WORK TO BE COMPLETED:
Where the records below reach the line containing "The width and height of the screenshot is (1613, 907).", start transcribing, and end with the line containing "Given: Open the hamburger menu", exactly and with nothing else added.

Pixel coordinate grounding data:
┌──

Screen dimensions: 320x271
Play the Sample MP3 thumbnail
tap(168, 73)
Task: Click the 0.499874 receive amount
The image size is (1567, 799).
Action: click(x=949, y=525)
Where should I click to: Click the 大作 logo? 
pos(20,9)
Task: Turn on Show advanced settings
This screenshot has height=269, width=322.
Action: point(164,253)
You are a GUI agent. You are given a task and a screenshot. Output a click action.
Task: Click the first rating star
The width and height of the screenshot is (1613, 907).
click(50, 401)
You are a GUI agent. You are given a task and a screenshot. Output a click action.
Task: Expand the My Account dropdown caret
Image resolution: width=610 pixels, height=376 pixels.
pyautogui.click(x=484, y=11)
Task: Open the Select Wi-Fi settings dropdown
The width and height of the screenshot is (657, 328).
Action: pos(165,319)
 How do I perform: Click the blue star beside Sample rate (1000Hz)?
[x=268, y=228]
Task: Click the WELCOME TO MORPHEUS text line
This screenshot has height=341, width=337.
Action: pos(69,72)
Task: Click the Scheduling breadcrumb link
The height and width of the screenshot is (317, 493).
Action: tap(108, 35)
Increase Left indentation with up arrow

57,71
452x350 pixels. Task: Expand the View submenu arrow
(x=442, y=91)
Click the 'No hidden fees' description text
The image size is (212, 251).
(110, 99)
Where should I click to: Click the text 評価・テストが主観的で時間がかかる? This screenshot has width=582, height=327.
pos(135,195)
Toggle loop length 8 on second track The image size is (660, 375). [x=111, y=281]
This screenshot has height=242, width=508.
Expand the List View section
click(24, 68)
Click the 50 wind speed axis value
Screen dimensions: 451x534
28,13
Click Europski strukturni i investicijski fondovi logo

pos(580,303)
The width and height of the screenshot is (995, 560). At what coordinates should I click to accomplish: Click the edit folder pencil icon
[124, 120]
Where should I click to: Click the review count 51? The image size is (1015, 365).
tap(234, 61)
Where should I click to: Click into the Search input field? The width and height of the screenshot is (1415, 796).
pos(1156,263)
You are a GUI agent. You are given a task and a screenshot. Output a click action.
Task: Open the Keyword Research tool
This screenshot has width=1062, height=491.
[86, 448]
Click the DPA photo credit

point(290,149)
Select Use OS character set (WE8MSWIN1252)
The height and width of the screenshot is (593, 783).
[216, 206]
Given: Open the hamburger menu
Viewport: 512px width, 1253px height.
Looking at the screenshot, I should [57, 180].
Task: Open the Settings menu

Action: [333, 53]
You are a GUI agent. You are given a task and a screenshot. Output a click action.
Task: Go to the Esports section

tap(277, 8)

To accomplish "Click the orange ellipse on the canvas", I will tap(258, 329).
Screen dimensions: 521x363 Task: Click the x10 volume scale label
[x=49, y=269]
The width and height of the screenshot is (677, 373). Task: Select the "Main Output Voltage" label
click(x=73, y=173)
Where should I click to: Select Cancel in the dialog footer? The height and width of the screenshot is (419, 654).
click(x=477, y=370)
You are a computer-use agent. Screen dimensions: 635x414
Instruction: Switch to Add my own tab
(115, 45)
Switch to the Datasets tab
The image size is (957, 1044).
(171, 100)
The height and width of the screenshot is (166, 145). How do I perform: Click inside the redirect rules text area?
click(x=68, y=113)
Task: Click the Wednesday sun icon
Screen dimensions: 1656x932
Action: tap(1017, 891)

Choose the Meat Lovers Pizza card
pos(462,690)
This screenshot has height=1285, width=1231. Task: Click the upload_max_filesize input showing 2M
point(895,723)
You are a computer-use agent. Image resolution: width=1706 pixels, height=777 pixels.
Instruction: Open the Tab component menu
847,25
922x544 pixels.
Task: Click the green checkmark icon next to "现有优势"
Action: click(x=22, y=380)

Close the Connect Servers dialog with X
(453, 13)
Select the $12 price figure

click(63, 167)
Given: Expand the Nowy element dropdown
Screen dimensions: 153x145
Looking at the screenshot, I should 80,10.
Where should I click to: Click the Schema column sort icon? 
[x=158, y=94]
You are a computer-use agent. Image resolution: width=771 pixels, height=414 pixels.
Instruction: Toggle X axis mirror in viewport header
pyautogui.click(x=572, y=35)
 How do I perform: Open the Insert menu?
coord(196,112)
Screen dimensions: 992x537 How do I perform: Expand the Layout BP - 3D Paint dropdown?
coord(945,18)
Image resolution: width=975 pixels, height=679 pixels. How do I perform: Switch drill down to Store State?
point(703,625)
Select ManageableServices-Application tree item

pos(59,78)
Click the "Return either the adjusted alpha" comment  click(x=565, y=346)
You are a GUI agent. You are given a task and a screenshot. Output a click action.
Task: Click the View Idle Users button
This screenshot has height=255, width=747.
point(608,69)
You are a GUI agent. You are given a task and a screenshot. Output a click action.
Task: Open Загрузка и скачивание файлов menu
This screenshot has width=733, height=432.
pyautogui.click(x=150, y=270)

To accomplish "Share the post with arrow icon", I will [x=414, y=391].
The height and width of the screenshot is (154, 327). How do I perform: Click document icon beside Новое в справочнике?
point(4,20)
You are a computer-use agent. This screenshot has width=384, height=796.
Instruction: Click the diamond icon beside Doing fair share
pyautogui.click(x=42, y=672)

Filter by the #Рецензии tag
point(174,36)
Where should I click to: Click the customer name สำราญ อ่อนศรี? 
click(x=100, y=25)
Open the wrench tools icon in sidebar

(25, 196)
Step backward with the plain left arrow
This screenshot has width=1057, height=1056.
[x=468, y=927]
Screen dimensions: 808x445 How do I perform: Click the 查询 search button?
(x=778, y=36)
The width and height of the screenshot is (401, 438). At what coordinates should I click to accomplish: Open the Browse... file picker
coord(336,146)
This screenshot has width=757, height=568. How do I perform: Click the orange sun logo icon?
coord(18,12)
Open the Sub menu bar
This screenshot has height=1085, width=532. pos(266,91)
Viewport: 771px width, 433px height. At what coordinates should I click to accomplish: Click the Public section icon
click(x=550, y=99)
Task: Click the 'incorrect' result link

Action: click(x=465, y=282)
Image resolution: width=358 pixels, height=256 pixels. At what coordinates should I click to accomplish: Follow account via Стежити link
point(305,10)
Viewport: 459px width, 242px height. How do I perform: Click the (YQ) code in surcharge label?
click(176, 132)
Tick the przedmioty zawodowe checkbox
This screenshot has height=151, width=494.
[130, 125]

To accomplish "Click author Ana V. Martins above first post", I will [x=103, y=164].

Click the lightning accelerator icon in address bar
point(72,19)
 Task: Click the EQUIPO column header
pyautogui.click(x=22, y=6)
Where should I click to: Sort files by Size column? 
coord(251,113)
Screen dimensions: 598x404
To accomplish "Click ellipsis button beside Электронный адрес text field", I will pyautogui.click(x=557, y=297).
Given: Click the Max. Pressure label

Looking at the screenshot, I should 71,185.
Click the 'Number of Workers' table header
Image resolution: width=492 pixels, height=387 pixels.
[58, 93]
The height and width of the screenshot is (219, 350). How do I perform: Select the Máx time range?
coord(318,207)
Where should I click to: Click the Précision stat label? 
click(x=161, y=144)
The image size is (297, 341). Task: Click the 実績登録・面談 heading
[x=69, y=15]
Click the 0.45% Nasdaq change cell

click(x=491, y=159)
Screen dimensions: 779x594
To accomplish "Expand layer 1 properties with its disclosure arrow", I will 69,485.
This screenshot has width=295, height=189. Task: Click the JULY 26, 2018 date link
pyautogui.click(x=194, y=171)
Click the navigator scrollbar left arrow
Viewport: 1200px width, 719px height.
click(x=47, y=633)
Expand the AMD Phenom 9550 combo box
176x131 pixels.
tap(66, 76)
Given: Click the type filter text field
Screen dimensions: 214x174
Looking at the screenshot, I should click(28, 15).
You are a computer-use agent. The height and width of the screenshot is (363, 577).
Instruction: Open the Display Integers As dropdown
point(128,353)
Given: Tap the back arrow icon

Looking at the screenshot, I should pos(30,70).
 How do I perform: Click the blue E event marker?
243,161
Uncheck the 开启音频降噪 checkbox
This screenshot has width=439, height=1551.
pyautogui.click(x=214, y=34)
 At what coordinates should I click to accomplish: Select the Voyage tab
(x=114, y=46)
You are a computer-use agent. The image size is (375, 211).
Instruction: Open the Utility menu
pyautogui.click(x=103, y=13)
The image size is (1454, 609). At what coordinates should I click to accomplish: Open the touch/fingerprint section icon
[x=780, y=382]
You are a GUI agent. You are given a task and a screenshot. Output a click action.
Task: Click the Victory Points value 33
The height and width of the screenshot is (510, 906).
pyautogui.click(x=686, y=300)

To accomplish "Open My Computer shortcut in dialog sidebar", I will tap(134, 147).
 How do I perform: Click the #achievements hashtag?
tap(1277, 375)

└──

SOLVED PROBLEM:
The width and height of the screenshot is (1613, 907).
click(50, 401)
You are a GUI agent. You are given a task and a screenshot. Output a click action.
Task: Expand the My Account dropdown caret
Image resolution: width=610 pixels, height=376 pixels.
pyautogui.click(x=484, y=11)
Task: Open the Select Wi-Fi settings dropdown
The width and height of the screenshot is (657, 328).
Action: pos(165,319)
 How do I perform: Click the blue star beside Sample rate (1000Hz)?
[x=268, y=228]
Task: Click the WELCOME TO MORPHEUS text line
This screenshot has height=341, width=337.
Action: pos(69,72)
Task: Click the Scheduling breadcrumb link
The height and width of the screenshot is (317, 493).
Action: tap(108, 35)
Increase Left indentation with up arrow

57,71
452x350 pixels. Task: Expand the View submenu arrow
(x=442, y=91)
Click the 'No hidden fees' description text
The image size is (212, 251).
(110, 99)
Where should I click to: Click the text 評価・テストが主観的で時間がかかる? This screenshot has width=582, height=327.
pos(135,195)
Toggle loop length 8 on second track The image size is (660, 375). [x=111, y=281]
This screenshot has height=242, width=508.
Expand the List View section
click(24, 68)
Click the 50 wind speed axis value
Screen dimensions: 451x534
28,13
Click Europski strukturni i investicijski fondovi logo

pos(580,303)
The width and height of the screenshot is (995, 560). At what coordinates should I click to accomplish: Click the edit folder pencil icon
[124, 120]
Where should I click to: Click the review count 51? The image size is (1015, 365).
tap(234, 61)
Where should I click to: Click into the Search input field? The width and height of the screenshot is (1415, 796).
pos(1156,263)
You are a GUI agent. You are given a task and a screenshot. Output a click action.
Task: Open the Keyword Research tool
This screenshot has width=1062, height=491.
[86, 448]
Click the DPA photo credit

point(290,149)
Select Use OS character set (WE8MSWIN1252)
The height and width of the screenshot is (593, 783).
[216, 206]
Given: Open the hamburger menu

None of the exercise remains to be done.